Detaillierte Wegbeschreibung:
Was könnte ein besserer Startpunkt für die Wanderung entlang des Römerkanales sein als das Naturzentrum Eifel (S). Dies liegt nur etwa 400 Meter vom Bahnhof Nettersheim entfernt und ein Besuch sollte auf keinen Fall fehlen. Die abwechslungsreiche Themenauswahl und deren liebevolle Aufbereitung ist die perfekte Mischung, um sich über die Vielfältigkeit des Lebensraumes Eifel zu informieren. Geologische Besonderheiten und Eigenheiten der Region werden auf spannende Weise erklärt und sind mit einem beeindruckenden Korallenriffaquarium geradezu greifbar. Dabei spielen natürlich auch die Römer, Archäologie und die naturkundliche Geschichte der Region eine wesentliche Rolle.

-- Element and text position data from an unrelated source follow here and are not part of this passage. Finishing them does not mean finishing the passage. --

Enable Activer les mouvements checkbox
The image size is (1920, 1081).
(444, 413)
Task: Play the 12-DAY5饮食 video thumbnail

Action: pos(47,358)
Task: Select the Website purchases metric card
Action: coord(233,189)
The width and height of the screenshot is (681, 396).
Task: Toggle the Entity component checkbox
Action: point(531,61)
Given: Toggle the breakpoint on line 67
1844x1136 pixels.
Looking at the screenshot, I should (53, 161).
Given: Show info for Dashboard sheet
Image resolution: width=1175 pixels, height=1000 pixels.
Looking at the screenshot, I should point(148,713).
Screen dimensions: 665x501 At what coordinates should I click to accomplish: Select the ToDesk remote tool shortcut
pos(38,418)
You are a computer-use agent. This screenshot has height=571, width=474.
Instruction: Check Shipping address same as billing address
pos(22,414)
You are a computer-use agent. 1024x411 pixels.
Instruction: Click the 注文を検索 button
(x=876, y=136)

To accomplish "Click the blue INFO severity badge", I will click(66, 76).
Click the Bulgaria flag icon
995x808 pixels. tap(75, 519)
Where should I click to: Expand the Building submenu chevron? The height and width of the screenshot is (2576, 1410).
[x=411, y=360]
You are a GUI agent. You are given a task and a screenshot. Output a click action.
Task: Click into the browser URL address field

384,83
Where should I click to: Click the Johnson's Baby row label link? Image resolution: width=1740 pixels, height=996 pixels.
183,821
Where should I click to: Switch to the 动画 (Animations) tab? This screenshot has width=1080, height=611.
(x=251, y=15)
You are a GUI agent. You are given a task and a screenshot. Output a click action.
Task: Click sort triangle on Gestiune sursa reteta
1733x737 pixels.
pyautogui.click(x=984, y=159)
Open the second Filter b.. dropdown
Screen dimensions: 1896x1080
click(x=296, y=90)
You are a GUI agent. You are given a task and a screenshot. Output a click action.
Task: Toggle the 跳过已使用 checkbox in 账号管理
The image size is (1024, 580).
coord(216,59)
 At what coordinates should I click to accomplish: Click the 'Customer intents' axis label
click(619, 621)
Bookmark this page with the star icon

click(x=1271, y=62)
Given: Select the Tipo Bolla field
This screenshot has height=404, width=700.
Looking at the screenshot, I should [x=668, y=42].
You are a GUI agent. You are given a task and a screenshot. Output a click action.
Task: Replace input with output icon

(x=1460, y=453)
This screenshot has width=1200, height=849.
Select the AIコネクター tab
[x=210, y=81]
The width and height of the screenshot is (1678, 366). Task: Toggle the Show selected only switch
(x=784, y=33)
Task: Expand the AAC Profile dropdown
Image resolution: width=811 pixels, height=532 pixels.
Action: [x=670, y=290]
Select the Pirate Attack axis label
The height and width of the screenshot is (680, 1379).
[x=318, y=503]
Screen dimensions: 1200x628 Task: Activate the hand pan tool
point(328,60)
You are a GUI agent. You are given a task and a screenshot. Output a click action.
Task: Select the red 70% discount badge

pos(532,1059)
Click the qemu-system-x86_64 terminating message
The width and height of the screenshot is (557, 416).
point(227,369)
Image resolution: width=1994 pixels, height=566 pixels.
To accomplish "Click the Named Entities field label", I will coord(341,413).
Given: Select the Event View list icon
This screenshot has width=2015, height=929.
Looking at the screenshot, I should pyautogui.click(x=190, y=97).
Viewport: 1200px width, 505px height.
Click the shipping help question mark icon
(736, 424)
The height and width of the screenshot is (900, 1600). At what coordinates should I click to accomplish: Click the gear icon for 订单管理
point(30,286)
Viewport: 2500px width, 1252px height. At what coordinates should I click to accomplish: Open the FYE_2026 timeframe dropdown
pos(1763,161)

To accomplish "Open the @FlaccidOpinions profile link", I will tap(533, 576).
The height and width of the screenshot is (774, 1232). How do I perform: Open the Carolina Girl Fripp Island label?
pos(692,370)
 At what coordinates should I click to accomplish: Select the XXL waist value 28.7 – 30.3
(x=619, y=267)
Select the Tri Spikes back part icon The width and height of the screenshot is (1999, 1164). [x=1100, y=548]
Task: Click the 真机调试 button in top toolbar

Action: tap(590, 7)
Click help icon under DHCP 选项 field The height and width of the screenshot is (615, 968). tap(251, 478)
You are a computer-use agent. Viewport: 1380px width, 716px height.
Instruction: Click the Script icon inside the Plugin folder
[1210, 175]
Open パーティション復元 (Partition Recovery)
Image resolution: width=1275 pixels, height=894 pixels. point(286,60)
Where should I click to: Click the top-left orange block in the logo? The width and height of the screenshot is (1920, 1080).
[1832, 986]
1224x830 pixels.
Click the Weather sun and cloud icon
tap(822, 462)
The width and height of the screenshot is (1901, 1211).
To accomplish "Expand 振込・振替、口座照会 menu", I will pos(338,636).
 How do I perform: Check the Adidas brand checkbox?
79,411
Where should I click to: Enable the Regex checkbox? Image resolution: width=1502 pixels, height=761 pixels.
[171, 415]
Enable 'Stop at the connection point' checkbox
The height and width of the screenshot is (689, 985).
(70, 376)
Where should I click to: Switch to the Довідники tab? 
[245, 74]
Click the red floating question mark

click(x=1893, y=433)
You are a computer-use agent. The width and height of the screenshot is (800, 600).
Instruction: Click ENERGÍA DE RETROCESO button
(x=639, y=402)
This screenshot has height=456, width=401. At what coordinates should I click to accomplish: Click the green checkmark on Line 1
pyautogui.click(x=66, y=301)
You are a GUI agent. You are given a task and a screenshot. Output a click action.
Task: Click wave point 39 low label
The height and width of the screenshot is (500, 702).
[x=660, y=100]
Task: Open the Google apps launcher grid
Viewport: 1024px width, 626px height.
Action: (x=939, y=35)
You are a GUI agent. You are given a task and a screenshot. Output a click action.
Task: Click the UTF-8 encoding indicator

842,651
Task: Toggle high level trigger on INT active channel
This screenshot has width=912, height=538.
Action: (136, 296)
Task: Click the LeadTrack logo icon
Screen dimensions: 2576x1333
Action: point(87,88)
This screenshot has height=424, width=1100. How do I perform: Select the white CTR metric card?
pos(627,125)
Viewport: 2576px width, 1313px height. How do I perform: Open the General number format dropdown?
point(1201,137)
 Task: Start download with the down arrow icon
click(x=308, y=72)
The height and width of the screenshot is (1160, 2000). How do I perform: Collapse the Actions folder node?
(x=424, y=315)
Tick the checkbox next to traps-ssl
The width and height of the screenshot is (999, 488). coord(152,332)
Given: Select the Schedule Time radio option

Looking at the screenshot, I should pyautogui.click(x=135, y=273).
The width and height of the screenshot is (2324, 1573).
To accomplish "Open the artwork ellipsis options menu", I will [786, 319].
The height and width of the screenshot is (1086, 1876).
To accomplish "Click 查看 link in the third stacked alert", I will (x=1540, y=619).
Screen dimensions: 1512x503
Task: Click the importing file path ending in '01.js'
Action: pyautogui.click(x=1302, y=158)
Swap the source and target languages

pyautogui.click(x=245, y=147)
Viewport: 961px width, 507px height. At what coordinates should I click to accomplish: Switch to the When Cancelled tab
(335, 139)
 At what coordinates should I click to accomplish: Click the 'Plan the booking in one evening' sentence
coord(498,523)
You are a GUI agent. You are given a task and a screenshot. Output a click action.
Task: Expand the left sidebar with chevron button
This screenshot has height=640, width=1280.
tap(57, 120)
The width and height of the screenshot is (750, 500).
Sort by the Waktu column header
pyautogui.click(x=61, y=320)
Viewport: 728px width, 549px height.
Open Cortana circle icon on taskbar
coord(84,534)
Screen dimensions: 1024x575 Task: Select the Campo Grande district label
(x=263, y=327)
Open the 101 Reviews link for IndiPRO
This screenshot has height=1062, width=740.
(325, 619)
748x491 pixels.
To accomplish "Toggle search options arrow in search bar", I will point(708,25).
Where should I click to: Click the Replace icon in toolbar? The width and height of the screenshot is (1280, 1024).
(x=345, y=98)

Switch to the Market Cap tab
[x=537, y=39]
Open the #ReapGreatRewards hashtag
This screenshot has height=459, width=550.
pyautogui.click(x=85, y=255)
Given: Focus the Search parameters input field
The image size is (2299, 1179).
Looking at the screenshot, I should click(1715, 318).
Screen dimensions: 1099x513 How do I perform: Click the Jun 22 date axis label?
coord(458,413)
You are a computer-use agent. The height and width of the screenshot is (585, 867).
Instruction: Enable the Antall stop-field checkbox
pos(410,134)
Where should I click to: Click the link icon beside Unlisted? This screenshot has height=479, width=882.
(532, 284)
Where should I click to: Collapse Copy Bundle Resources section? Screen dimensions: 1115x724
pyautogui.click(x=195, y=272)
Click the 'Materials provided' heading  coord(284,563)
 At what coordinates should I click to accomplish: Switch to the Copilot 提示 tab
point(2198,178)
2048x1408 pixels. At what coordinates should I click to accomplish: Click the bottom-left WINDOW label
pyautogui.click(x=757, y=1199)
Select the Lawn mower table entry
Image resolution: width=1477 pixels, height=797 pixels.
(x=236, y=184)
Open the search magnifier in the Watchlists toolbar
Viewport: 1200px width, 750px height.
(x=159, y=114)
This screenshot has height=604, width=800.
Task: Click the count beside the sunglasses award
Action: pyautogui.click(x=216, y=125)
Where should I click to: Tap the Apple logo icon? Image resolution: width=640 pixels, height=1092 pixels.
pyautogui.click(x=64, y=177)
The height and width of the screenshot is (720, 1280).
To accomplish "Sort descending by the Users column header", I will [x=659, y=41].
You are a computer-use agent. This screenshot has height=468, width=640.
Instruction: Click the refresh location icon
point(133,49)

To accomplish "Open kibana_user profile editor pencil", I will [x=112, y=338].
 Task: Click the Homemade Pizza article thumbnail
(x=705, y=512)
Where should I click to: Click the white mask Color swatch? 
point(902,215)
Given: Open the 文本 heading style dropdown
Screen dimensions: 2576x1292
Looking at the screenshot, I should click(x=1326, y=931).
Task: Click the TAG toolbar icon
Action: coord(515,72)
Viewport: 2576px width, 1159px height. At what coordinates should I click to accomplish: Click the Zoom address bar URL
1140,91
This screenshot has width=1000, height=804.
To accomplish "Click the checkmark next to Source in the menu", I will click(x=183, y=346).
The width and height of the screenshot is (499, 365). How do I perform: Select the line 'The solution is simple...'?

Den Römern schließlich ist es zu verdanken, dass längst vergangene Zeiten nicht theoretisch bleiben müssen. Durch außergewöhnliche Ingenieurskunst schufen sie hier eines der bemerkenswertesten Bauwerke nördlich der Alpen: den Römerkanal. Zunächst führt der gleichnamige Wanderweg durch Nettersheim, um anschließend den naturnahen Pfaden zum „Grünen Pütz“ (1) im Tal der Urft zu folgen. Diese römische Quellfassung stellt den Beginn der Wasserleitung nach Köln dar. Entlang der Urft wandert man auf ebenen Wegen durch ein reizvolles Bachtal bis zur Ortschaft Urft. Kurz hinter Urft liegt zur Linken die ehemalige Wasserburg Dalbenden (2). Die im 12. Jh. erbaute Anlage wurde in den nachfolgenden Jahrhunderten mehrfach erweitert. Nachdem die Burg im 2. Weltkrieg erhebliche Zerstörungen erlitt, wurden die Gebäude aufwändig restauriert. Gegenüber von Dalbenden heißt es nun kräftig steigen: Ein schmaler Pfad führt durch den dichten Wald hinauf auf den Stolzenberg (3). Ein paar Schritte links des Wanderweges steht man am Rand einer steilen Abbruchkante, von der sich ein herrlicher Eifel-Blick bietet. In dieser exponierten Lage befand sich einst eine mittelalterliche Burganlage, von der noch einige Mauerreste zu sehen sind. Die Wasserleitung gab hier Anlass zu einer Legende: Es wurde von geheimnisvollen Gängen berichtet, die sich unter der Stolzenburg befanden. Vorbei an Wäldern, Wiesen und Feldern führt die Wanderung durch die Dörfer Sötenich und Keldenich (4) nach Dottel, einem Ortsteil von Kall. Durch die Höhenlage des Ortes fällt sofort die weithin sichtbare, strahlend weiß getünchte Kirche in Keldenich ins Auge.